Ancestry difference plots showing relative proportions of the melanic parental population allele across five colored chromosomal arms (X, 2L, 2R, 3L, and 3R) in crosses involving three melanic populations crossed to the lightly-pigmented Zambia population: (A) Uganda (UB1), (B) Cameroon (CS3), and (C) Ethiopia (EB1). This raw mapping surface is an input for SIBSAM (Simulation-based Inference for Bulk Segregation Analysis Mapping). QTL names are according to Table 1. Discontinuities in the Cameroon plot’s chromosome arm 3R reflect the presence of In(3R)K in both parental strains, an inversion that is nearly fixed in the CO sample.

Figure 4

Window-based genetic differentiation (F_ST) in quantiles (Q) between a lightly pigmented population (Zambia) and three melanic populations: (A) Uganda, (B) Cameroon, and (C) Ethiopia at three pigmentation-associated QTL. Dashed lines refer to boundaries of pigmentation candidate genes: tan (t), bric-a-brac (bab1 and bab2), and ebony (e). Dotted lines represent the locations of other genes that may influence pigmentation (Table 1). Coordinates are given in kb with respect to release five of the D. melanogaster genome. In many cases, strong window genetic differentiation was not observed at pigmentation genes within large-effect QTL.

Figure 5

SNP-based genetic differentiation (F_ST) estimates between lightly pigmented Zambia and darkly pigmented Ethiopia populations at four melanin synthesis enzyme genes: (A) yellow (y), (B) tan (t), (C) black (b), and (D) ebony (e). Each plot represents a 5-kb window centered on the most differentiated SNP for each gene. Lightly colored boxes refer to genes’ 5′ and 3′ UTRs, darkly colored boxes refer to exons, and lines refer to introns.

Figure 6

A simulation analysis was conducted to identify evolutionary models compatible with genetic differentiation at ebony between Ethiopia and Zambia populations. The top panels show that compared with neutral simulations, the empirically observed 5-kb window F_ST is only moderately elevated (A), but the maximum SNP F_ST observed at ebony is unusually high (B). (C) The heat map (C) illustrates outcomes of simulations in which the most differentiated SNP was favored in Ethiopia. The acceptance rates depicted here depend on: (1) population allele frequencies at the focal SNP that are compatible with subsampling to match empirical counts, and (2) a window F_ST at least as low as that observed at ebony. Acceptance rates are colored based on a log₁₀ scale, with black cells indicating < 10 successfully subsampled simulations out of 2.5 million.
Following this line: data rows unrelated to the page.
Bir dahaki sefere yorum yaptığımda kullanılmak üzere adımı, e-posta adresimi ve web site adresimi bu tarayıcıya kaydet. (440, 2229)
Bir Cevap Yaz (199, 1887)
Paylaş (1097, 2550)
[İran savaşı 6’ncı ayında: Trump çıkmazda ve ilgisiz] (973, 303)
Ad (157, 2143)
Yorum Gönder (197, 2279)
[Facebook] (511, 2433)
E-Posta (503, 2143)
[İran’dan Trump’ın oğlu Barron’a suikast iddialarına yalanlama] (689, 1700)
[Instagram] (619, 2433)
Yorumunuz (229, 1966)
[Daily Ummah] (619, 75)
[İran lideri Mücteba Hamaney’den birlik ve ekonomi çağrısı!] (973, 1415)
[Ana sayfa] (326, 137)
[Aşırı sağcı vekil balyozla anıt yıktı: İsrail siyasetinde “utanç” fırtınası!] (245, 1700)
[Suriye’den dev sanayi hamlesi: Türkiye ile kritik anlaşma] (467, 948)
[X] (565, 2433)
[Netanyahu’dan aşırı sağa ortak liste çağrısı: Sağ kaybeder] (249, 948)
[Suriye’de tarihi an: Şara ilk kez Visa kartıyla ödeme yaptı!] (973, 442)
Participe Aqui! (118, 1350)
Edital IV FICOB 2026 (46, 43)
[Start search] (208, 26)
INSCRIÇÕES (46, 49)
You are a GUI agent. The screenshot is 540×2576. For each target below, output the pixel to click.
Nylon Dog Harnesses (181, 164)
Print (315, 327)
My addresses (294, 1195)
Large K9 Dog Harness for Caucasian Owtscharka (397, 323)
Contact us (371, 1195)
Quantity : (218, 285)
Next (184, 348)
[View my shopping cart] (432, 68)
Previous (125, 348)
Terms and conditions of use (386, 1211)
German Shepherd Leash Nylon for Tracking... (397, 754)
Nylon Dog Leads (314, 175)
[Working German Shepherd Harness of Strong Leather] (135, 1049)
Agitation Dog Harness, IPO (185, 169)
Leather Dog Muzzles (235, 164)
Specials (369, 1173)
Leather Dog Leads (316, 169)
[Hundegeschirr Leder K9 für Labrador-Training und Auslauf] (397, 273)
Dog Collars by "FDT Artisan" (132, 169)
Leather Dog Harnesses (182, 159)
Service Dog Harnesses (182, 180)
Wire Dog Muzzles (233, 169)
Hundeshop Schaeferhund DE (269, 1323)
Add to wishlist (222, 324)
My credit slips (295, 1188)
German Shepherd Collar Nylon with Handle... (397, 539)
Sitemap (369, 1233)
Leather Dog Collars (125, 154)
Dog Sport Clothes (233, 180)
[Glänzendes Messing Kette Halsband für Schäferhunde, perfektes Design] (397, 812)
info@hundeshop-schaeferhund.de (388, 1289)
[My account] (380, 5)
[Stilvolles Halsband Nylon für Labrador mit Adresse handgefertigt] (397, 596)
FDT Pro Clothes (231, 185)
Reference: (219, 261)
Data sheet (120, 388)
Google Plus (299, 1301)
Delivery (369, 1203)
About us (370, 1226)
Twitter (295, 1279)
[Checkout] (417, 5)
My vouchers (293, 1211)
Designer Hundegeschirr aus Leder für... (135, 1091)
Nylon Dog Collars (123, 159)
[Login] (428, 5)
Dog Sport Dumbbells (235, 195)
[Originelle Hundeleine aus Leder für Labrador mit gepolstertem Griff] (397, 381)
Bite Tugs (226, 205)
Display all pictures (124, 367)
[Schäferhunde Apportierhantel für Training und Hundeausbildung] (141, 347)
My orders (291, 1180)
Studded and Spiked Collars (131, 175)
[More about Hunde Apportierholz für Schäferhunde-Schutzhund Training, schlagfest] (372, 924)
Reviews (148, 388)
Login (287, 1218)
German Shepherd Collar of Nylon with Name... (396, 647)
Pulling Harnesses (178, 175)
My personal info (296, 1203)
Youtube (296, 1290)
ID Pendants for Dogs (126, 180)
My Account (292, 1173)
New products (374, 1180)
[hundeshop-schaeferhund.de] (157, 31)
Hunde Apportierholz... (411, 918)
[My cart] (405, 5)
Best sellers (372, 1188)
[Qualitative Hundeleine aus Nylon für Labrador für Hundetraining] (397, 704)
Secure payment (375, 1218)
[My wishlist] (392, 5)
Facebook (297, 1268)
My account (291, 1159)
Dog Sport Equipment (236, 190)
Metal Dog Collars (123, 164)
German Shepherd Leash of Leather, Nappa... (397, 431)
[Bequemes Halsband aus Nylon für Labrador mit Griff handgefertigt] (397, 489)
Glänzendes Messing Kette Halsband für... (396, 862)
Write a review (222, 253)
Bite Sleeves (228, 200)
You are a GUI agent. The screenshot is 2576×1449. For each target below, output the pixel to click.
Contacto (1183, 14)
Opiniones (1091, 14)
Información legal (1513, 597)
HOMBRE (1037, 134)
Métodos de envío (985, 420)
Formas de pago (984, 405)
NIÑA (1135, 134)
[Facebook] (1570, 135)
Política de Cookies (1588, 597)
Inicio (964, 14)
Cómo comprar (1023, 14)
A range of selection strengths are depicted for models producing hard sweeps (initial frequency 1/2N_e) and those conditioned on soft sweep outcomes (all others). Results suggest that soft sweep scenarios with higher initial frequencies are the most likely to raise the beneficial allele to high frequency (without fixing it), while also recapitulating the disparity between window F_ST and SNP F_ST observed at ebony.